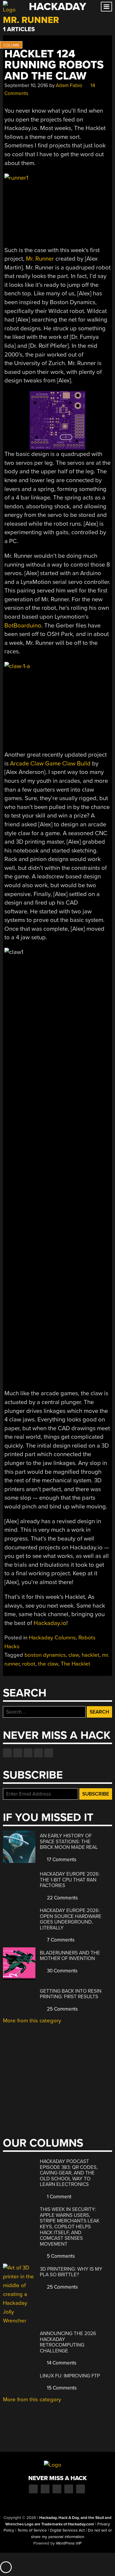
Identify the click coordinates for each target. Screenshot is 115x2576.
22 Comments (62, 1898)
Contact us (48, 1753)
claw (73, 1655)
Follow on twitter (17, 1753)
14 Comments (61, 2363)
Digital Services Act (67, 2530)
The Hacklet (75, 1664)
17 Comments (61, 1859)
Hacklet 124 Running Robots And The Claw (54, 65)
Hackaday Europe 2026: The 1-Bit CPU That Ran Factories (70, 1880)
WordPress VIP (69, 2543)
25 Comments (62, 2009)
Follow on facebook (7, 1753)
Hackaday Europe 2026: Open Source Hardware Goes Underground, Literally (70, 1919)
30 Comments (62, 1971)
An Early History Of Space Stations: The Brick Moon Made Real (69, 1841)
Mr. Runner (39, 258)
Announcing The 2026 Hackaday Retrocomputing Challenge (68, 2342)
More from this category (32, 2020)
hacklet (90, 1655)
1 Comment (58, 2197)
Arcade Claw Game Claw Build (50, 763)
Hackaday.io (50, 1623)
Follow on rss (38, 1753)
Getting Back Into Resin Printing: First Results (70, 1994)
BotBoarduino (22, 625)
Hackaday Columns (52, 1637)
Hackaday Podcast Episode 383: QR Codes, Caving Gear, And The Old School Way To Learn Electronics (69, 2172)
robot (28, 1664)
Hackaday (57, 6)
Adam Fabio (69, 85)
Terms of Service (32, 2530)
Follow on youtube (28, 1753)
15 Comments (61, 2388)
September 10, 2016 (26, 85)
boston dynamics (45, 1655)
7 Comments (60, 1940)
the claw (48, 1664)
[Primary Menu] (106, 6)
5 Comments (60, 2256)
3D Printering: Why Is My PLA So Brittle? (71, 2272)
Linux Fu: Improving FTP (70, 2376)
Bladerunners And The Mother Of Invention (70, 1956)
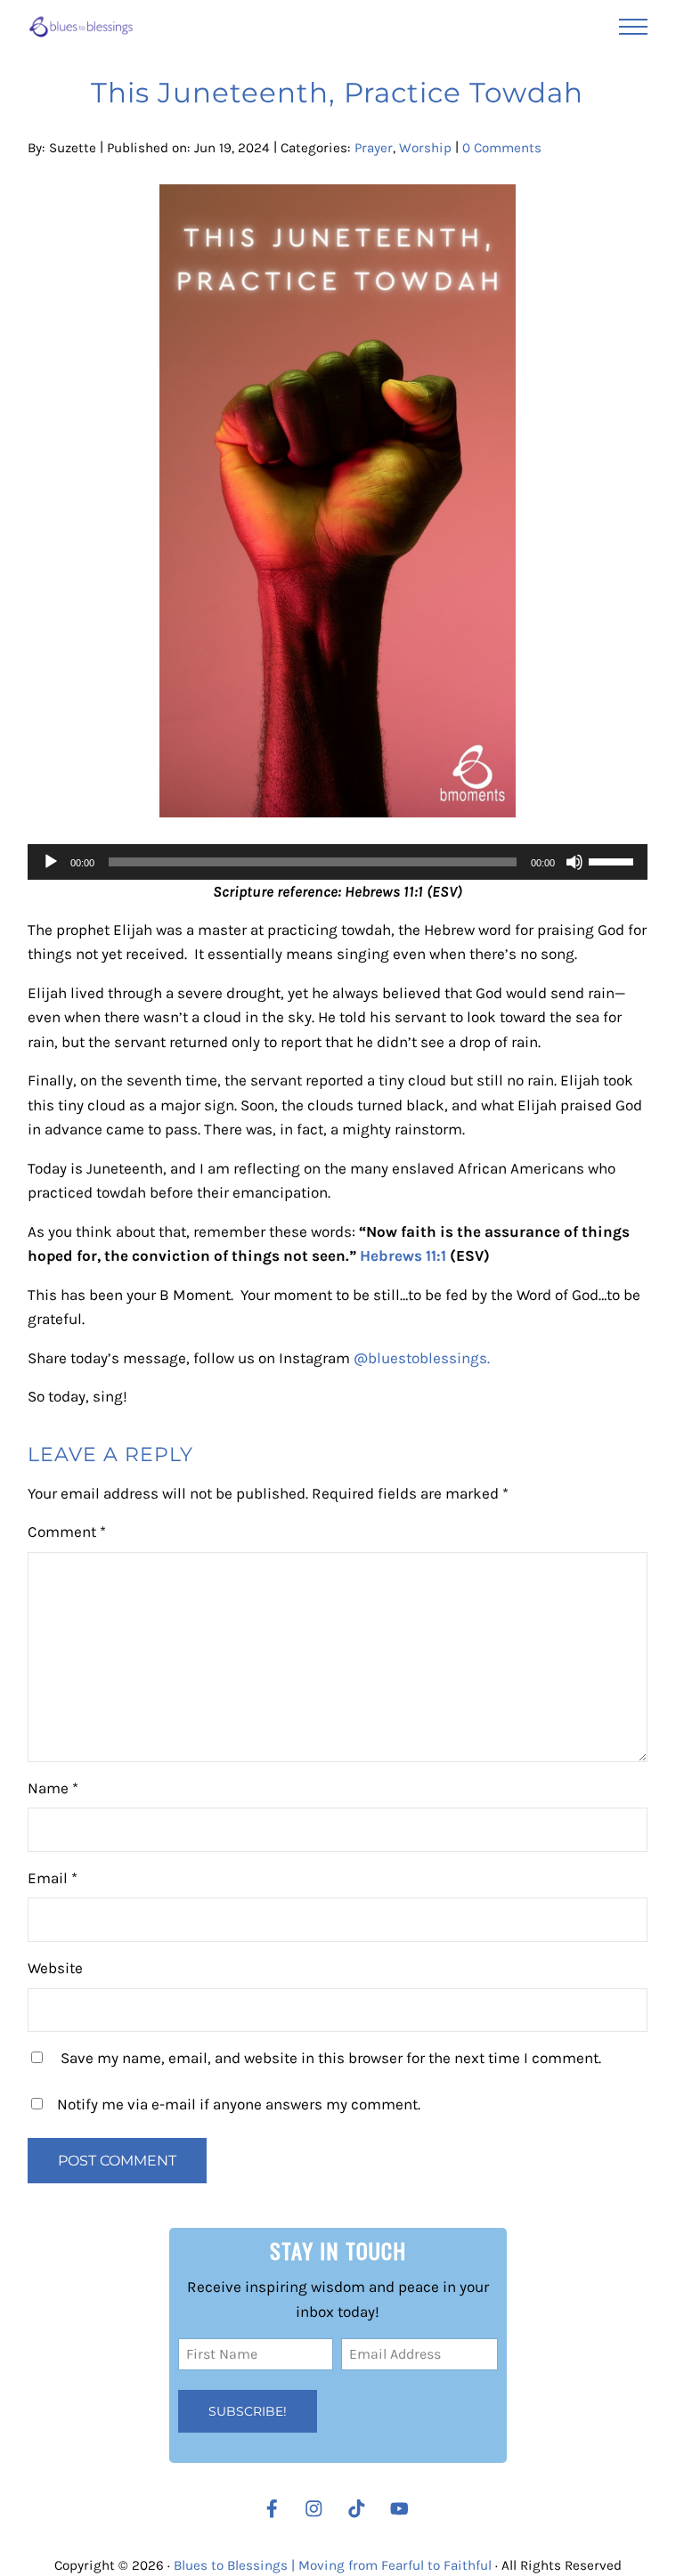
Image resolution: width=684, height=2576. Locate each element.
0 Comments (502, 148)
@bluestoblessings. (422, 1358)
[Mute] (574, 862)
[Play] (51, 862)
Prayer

--

> _TASK REQUIREMENTS_
The entries above hold a line with "14 Comments (61, 2363)" and a later line with "Arcade Claw Game Claw Build (50, 763)". Write out exactly those lines and all lines between, nothing more.

> _EXERCISE RESPONSE_
14 Comments (61, 2363)
Digital Services Act (67, 2530)
The Hacklet (75, 1664)
17 Comments (61, 1859)
Hacklet 124 Running Robots And The Claw (54, 65)
Hackaday Europe 2026: The 1-Bit CPU That Ran Factories (70, 1880)
WordPress VIP (69, 2543)
25 Comments (62, 2009)
Follow on facebook (7, 1753)
Hackaday Europe 2026: Open Source Hardware Goes Underground, Literally (70, 1919)
30 Comments (62, 1971)
An Early History Of Space Stations: The Brick Moon Made Real (69, 1841)
Mr. Runner (39, 258)
Announcing The 2026 Hackaday Retrocomputing Challenge (68, 2342)
More from this category (32, 2020)
hacklet (90, 1655)
1 Comment (58, 2197)
Arcade Claw Game Claw Build (50, 763)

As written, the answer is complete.